An investigation into the effects of UG2 Ore variability on froth flotation.
Date
2013
Authors
Journal Title
Journal ISSN
Volume Title
Publisher
Abstract
South Africa is the world’s largest producer of platinum group elements (PGEs). Mining
takes place in the Bushveld Complex, and recent statistics, (Mudd, 2010), showed that the
UG2 reef is the main source of production, accounting for approximately 60% of world
mining production. However, recovery by flotation is complicated by variations in the
mineral composition, the need to grind fine and entrainment of chromite, which has an
adverse effect on the subsequent smelting of the concentrate. The recovery of PGEs is
variable, and it is influenced by PGE feed properties such as degree of liberation, mineral
type and grain size.
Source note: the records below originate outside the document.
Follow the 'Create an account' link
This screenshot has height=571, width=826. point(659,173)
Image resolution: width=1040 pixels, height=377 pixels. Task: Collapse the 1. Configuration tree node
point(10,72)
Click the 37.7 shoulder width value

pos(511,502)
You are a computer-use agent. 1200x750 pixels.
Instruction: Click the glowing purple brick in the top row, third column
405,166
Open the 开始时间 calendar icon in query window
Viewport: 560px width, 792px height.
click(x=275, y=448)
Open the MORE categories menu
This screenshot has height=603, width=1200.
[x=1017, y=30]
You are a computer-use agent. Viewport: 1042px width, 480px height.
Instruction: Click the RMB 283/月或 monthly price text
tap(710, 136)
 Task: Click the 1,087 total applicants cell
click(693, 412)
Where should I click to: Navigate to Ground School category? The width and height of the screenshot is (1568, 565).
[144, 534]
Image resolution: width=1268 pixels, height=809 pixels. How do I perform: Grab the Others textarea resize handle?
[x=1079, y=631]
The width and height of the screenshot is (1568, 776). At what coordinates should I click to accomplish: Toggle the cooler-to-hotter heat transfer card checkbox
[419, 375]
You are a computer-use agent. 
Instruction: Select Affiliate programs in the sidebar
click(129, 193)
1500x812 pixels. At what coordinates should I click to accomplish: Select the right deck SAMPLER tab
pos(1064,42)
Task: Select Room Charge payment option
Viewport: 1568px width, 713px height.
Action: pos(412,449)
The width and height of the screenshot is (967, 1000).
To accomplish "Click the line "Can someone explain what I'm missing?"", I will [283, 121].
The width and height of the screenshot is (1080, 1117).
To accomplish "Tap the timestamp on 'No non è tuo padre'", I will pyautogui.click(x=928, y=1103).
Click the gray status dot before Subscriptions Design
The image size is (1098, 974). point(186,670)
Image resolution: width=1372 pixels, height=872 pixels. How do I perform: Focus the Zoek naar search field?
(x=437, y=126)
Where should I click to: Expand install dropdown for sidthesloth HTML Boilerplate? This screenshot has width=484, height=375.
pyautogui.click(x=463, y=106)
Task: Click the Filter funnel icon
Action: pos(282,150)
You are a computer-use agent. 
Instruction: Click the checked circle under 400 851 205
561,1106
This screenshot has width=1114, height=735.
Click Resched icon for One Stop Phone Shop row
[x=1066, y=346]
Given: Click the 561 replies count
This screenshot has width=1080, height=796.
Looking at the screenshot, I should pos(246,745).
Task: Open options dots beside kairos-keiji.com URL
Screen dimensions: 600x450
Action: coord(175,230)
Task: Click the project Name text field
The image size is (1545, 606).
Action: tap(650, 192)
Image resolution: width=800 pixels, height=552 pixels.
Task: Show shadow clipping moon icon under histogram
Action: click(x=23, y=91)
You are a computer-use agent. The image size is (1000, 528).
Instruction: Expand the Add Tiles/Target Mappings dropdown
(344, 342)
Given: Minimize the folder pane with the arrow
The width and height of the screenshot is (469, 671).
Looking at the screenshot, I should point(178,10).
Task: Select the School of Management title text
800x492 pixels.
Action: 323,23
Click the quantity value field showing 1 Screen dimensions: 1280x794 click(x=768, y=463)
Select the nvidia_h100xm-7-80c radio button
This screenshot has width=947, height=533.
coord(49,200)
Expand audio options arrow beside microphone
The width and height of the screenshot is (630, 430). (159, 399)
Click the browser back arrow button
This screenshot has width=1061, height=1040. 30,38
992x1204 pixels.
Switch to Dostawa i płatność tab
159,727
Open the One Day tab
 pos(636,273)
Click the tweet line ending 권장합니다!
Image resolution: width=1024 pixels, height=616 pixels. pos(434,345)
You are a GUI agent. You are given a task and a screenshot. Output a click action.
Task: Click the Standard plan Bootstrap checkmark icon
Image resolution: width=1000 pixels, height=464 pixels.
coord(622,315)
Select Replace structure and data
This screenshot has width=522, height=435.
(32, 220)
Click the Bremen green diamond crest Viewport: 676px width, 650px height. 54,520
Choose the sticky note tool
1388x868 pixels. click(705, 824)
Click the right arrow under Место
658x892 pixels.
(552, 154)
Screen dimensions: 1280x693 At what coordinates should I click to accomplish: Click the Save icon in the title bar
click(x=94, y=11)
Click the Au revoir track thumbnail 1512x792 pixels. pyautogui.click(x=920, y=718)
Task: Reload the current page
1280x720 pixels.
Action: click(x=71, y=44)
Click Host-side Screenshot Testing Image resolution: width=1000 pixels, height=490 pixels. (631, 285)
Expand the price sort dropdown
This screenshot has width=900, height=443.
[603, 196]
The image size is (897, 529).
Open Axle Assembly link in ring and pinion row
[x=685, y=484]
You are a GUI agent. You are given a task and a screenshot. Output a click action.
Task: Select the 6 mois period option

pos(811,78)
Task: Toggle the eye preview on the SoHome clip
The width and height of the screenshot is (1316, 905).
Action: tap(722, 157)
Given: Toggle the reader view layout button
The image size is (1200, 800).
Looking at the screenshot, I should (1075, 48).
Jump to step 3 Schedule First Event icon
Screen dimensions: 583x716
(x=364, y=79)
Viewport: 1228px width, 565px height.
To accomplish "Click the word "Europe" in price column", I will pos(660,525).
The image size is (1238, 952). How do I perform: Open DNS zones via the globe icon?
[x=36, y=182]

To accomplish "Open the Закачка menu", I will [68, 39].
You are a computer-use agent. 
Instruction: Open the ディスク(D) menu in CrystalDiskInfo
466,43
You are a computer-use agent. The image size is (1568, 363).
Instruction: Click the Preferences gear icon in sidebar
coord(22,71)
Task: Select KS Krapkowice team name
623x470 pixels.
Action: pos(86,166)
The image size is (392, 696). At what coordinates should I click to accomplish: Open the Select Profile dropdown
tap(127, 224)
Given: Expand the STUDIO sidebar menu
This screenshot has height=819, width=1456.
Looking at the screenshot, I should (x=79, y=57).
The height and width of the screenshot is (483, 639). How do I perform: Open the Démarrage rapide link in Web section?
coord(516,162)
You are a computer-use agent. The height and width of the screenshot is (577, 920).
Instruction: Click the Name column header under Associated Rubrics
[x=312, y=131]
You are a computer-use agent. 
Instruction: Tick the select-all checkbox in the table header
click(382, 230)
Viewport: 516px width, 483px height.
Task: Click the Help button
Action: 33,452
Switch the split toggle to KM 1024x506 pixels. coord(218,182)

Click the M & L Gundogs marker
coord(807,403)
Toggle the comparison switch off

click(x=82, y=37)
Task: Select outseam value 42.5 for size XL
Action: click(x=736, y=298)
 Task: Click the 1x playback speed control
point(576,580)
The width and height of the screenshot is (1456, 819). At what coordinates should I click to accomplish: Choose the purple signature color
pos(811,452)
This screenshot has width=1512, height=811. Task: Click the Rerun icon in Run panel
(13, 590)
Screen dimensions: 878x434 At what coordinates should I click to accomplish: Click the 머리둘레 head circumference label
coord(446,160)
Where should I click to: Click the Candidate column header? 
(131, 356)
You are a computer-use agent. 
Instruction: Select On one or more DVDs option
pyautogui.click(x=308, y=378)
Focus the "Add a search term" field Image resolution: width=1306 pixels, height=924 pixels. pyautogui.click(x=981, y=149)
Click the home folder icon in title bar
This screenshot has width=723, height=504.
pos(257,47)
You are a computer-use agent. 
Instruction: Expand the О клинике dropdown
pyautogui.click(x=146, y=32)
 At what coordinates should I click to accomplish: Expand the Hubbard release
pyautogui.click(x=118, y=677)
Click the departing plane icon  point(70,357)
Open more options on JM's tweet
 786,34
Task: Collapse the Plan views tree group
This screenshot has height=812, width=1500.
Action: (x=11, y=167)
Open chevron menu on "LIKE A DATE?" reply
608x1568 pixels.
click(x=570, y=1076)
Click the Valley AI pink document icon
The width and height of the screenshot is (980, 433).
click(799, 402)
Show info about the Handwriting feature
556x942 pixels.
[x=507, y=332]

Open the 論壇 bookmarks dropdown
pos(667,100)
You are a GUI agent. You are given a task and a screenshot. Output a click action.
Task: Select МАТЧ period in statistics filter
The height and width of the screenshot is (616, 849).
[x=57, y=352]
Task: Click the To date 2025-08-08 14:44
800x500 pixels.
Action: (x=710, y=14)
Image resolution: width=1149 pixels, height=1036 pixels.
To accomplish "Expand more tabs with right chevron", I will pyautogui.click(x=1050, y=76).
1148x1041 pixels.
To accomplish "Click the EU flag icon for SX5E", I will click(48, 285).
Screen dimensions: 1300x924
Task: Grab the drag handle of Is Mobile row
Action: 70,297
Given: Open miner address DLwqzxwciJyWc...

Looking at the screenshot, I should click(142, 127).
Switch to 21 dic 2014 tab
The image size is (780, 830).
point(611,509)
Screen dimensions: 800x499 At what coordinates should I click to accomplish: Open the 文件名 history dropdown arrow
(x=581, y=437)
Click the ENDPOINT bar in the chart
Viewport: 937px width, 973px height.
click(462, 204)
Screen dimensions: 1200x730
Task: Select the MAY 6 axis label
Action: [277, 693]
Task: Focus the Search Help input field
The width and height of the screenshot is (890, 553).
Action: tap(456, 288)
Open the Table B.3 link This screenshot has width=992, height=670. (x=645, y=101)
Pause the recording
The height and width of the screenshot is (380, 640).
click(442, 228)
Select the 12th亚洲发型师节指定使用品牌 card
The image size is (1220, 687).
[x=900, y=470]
Conventional rougher batch flotation tests on drill core samples do not
provide sufficient information for predicting plant performance.
The aim of this research was to develop a rigorous method for the testing of UG2 drill core
samples. A rougher-cleaner flotation test procedure was developed, and statistical tests were
applied to select an appropriate model, which included entrainment of hydrophilic minerals.
Fifty UG2 samples from across the Bushveld were milled at a fixed energy input, and the
new test procedure was applied to derive model parameters for all samples. There was a
significant variability in the PGE recovery, and typical feed characteristics such as PGE feed
grade and grind did not show a clear link to the PGE recovery. This was due to the complex
mineralogy of the PGE minerals and variations in ore hardness. Hence, a statistical modelling
algorithm was used to determine the factors affecting PGE recovery, and an empirical model
was developed, which relates the PGE recovery to feed properties. The model can be used to
estimate PGE recovery based on feed properties. Samples which had a high base metal
content (e.g. high nickel to iron ratio) had a high PGE recovery, and samples which were
altered (e.g. high Rb/Sr ratio and loss on ignition) had a low PGE recovery.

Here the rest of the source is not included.